O investigador alertou também para os impactos das alterações climáticas nas zonas urbanas, nomeadamente o aumento das chamadas "noites tropicais", em que a temperatura não desce abaixo dos 20ºC. “Isto é muito preocupante, porque mostra uma tendência grande de mudança de incremento de temperatura. Qual é que é o principal problema? As nossas cidades não estão preparadas para este aumento porque a maior parte da construção não está adaptada a este tipo de clima.”, começa por explicar. “As alterações climáticas têm as costas muito largas. O que nós temos é realmente um grave problema de ordenamento do território. Temos o território desordenado e desadequado a tudo. O que é que as alterações climáticas vieram fazer? Pôr evidência a isso"
Um dos exemplos positivos referidos no programa foi o caso de Setúbal, onde o Plano Diretor Municipal (PDM) definiu que algumas zonas de risco de inundação fossem preservadas como áreas verdes. Em vez de se optar pela construção, essas zonas passaram a desempenhar funções ecológicas importantes, como no caso da bacia de retenção do Livramento.
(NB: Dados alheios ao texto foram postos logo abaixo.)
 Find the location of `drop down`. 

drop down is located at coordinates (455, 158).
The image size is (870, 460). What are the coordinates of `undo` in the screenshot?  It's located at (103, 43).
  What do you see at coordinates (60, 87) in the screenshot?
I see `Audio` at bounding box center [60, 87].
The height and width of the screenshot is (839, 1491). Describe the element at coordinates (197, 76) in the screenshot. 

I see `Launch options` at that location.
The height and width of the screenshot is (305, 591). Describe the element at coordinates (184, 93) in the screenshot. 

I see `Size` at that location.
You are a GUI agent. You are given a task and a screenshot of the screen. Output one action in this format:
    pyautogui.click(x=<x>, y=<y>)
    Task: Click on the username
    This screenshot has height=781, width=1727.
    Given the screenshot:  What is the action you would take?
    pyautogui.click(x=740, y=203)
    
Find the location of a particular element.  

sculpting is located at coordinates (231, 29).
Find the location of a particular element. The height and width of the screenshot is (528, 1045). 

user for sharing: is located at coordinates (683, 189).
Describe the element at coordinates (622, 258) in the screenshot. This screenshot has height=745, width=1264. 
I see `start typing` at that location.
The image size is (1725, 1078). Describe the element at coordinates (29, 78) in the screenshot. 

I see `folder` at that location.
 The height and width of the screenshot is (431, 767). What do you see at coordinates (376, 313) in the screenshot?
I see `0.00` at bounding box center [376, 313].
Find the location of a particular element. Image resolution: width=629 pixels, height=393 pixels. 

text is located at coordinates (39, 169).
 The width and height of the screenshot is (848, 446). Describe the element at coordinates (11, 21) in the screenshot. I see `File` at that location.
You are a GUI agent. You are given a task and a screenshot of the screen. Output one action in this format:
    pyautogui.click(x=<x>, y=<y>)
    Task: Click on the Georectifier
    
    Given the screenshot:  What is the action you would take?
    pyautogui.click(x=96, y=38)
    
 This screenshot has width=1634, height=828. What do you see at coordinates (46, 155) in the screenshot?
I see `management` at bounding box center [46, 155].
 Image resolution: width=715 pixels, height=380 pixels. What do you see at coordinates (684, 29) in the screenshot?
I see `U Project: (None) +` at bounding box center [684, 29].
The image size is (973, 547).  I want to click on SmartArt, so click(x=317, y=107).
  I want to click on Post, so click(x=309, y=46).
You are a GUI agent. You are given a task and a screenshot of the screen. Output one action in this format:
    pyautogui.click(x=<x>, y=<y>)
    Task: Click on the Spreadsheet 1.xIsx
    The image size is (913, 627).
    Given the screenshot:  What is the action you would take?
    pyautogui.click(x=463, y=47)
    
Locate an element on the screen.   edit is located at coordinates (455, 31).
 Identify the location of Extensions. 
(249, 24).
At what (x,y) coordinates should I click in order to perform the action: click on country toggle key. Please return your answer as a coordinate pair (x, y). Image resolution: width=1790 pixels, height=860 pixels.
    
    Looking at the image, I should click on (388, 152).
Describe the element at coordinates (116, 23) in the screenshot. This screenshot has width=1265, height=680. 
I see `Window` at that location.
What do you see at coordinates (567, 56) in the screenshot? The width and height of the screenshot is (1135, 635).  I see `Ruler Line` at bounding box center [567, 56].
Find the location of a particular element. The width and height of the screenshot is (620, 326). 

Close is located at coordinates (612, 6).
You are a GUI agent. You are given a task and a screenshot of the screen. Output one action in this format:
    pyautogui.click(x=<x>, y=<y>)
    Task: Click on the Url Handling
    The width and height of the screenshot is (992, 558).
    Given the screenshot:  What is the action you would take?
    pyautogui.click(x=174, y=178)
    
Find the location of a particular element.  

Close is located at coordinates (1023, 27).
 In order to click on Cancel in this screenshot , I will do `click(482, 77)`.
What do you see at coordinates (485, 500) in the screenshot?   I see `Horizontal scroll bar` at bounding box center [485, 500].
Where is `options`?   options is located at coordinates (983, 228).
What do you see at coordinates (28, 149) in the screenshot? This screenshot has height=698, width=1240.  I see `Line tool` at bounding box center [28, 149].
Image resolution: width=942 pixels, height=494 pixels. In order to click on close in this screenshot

“Esta bacia tem quase 100 hectares, numa zona central com grande valor imobiliário. Mas, devido ao risco de inundação, foi destinada a funções compatíveis com a presença de água. A água pode ali permanecer durante meses sem causar problemas à cidade, escoando-se lentamente para o rio Sado. Para além disso, estas infraestruturas prestam serviços essenciais: regulam a água, ajudam a controlar o clima urbano, aumentam a evapotranspiração e criam habitats de biodiversidade.”
José Carlos Ferreira concluiu sublinhando a importância de uma mudança de mentalidade: "Nós temos que ter uma educação mais próxima da natureza. Temos de começar a perceber que a natureza é importante nas cidades".
Com contributos como o de José Carlos Ferreira, o episódio Urbanismo Revolucionário mostrou como é possível transformar as cidades portuguesas em espaços mais equilibrados, habitáveis e preparados para os desafios do futuro.